If rock or driftwood were to alter kh and/or ph it isn't likely to happen the day you put it in, it may take 2-3 or even longer depending on size of tank size of addition ect.

^_^


----------



## cS (Jan 27, 2004)

able_ranui said:


> Well, I tested it with vinegar in several spots and ONE spot fizzed. So I guess it is not aquarium friendly. I'll have to find another rock I guess.


It's not the end of the world. If you have some sort of star-crossed attachment to the rock :biggrin:, then simply soak it in a Muriatic acid solution (1 part acid to 1 part water) until the fizzing stops. Then, it would be fine for aquarium use.

Muriatic acid can be found in any hardware/home improvement stores (in the paint department) _very_ cheaply.


----------



## able_ranui (Feb 26, 2004)

I scratched the rock and then checked it, would that make a difference in the soaking in acid results?


----------



## cS (Jan 27, 2004)

JHudson,

I am unsure as to what you are asking, but the soak I mentioned is meant to dissolve away those parts of the rock (carbonate-based portions) that would alter the tank's water chemistry.

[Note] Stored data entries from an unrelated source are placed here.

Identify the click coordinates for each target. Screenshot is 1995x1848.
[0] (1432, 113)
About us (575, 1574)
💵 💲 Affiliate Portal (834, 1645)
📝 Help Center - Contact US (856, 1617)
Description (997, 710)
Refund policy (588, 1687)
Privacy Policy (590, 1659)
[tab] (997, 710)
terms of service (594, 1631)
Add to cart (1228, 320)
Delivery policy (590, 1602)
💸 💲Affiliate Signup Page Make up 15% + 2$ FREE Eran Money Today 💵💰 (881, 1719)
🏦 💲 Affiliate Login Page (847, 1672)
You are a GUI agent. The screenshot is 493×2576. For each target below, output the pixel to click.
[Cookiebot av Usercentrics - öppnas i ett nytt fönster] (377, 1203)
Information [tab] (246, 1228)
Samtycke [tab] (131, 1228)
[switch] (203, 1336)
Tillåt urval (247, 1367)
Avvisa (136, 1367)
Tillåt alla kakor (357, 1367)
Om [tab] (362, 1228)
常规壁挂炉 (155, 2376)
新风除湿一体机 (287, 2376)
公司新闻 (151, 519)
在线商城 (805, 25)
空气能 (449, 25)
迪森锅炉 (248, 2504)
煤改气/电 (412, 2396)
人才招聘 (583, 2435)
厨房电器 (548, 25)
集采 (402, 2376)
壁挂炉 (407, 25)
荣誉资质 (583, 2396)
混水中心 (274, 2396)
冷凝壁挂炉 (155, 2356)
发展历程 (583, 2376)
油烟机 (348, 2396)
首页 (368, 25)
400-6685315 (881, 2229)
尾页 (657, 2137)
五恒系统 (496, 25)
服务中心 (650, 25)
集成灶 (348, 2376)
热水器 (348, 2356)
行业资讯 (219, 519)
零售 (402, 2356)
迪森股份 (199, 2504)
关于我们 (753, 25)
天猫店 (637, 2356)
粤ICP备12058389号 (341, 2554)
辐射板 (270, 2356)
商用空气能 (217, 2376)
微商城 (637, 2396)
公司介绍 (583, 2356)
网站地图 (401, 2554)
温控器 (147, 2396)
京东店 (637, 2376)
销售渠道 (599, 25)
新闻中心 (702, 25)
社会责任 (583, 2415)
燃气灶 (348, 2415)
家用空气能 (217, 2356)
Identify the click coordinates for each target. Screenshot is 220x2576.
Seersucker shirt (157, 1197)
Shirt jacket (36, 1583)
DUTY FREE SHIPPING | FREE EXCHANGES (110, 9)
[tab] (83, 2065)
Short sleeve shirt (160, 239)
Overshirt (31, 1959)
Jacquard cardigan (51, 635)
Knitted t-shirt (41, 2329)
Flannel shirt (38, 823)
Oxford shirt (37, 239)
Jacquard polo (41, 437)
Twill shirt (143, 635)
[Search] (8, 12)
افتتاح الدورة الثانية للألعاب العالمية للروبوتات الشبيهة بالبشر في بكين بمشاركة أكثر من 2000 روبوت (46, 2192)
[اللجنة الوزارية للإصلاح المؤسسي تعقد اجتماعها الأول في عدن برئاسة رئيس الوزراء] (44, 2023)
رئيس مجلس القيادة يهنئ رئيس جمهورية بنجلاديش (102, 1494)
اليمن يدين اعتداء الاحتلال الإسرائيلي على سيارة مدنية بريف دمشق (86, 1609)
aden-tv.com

When you scratch the rock, you are increasing the surface area for the acid to react so that you would be better able to see the "fizzing" action, if any. When you do observe the fizzing, then the rock will alter the KH (and other parameters depending on the composition of the rock); and thus, should be discarded. However, if you are VERY attached to the rock, then a soak in a strong acid solution (like Muriatic acid, which is HCl) would hopefully remove the "bad" portion of the rock. I suggested that you should dilute the muriatic acid with water because the MA that the store sells has very pungent and dangerous fumes that aren't very good for you if inhaled. 

Please let me know if I am misunderstanding your question.


----------



## able_ranui (Feb 26, 2004)

Yes, you understood my question. Thanks for the clarification.


----------